The Attack Surface can be reduced
Prevention is the best strategy for ransomware mitigation due to the high cost of ransomware infections. You can reduce the attack surface by addressing
- Phishing messages
- Unpatched Vulnerabilities
- Remote Access Solutions
- Mobile Malware
Ransomware must encrypt all files of users in order to have a unique fingerprint. These fingerprints are what anti-ransomware solutions use to detect. A good anti-ransomware solution should have the following characteristics:
- Wide variant detection
- Fast detection
- Automated restoration
- A restoration mechanism that is not based on commonly used tools (such as Shadow Copy, which has been targeted by ransomware variants),
Ransomware Removal – What to do if you are infected
Ransom messages are not something that anyone would like to see on their computers. They indicate that ransomware has been successful. An organization can take steps to address an active ransomware infection.
How to Reduce an Active Ransomware Infection?
Ransomware attacks that are successful are only detected when data encryption has been completed and a ransom note is displayed on infected computers’ screens.
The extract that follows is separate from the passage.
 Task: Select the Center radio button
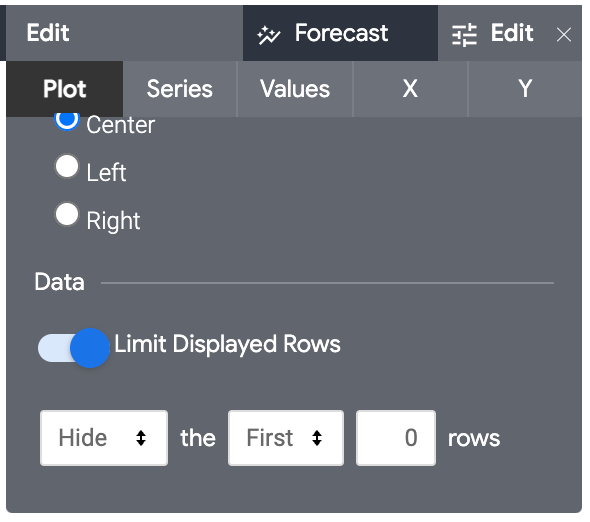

The encrypted files may not be recoverable at this point. However, you should take immediate steps to restore them.
- Quarantine the Machine Ransomware variants may try to spread to other connected drives. You can stop the malware spreading by blocking access to other targets.
- Turn off the computer Unencrypted files can make a computer unstable. Also, turning off a computer could cause loss of volatile memory. To maximize your chances of recovering, keep the computer turned on.
- Make a backup: You can decrypt files using some ransomware variations without having to pay the ransom. In case of a future solution or failure to decrypt the files, make a backup copy of the encrypted files on removable media.
- Look for decryptors To find out if there is a free decryptor, check with the No More Ransom Project. To see if the decryptor can be used to restore encrypted files, you should first run it on a backup of the data.
- Ask for help: Sometimes backup copies of files are kept on computers. If the malware has not deleted these backup copies, a digital forensics expert might be able to retrieve them.
- Cleanse and restore: You can restore the device from a backup or an operating system installation. This will ensure that malware is removed completely from the device.